Work item =
Copy, word for word, the lines of the entries below between the one with "Screen dimensions: 1380x551" and the one with "Select the 微软壁纸 startup item icon", inclusive, and leave out everything else.

Extracted entries =
━━━━━━

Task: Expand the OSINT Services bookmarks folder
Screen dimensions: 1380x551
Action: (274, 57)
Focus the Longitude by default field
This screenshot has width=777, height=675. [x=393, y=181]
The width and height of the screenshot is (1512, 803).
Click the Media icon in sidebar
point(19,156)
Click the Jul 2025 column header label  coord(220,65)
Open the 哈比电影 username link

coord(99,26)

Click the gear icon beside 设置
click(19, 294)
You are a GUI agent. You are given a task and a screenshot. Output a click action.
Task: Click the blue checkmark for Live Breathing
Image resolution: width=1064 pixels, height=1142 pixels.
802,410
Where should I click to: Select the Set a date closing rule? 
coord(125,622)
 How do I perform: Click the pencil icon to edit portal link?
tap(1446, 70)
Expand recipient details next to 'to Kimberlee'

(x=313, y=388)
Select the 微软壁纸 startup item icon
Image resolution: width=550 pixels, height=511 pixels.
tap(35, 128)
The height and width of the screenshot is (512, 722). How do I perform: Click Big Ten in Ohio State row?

━━━━━━

Output of the task =
Screen dimensions: 1380x551
Action: (274, 57)
Focus the Longitude by default field
This screenshot has width=777, height=675. [x=393, y=181]
The width and height of the screenshot is (1512, 803).
Click the Media icon in sidebar
point(19,156)
Click the Jul 2025 column header label  coord(220,65)
Open the 哈比电影 username link

coord(99,26)

Click the gear icon beside 设置
click(19, 294)
You are a GUI agent. You are given a task and a screenshot. Output a click action.
Task: Click the blue checkmark for Live Breathing
Image resolution: width=1064 pixels, height=1142 pixels.
802,410
Where should I click to: Select the Set a date closing rule? 
coord(125,622)
 How do I perform: Click the pencil icon to edit portal link?
tap(1446, 70)
Expand recipient details next to 'to Kimberlee'

(x=313, y=388)
Select the 微软壁纸 startup item icon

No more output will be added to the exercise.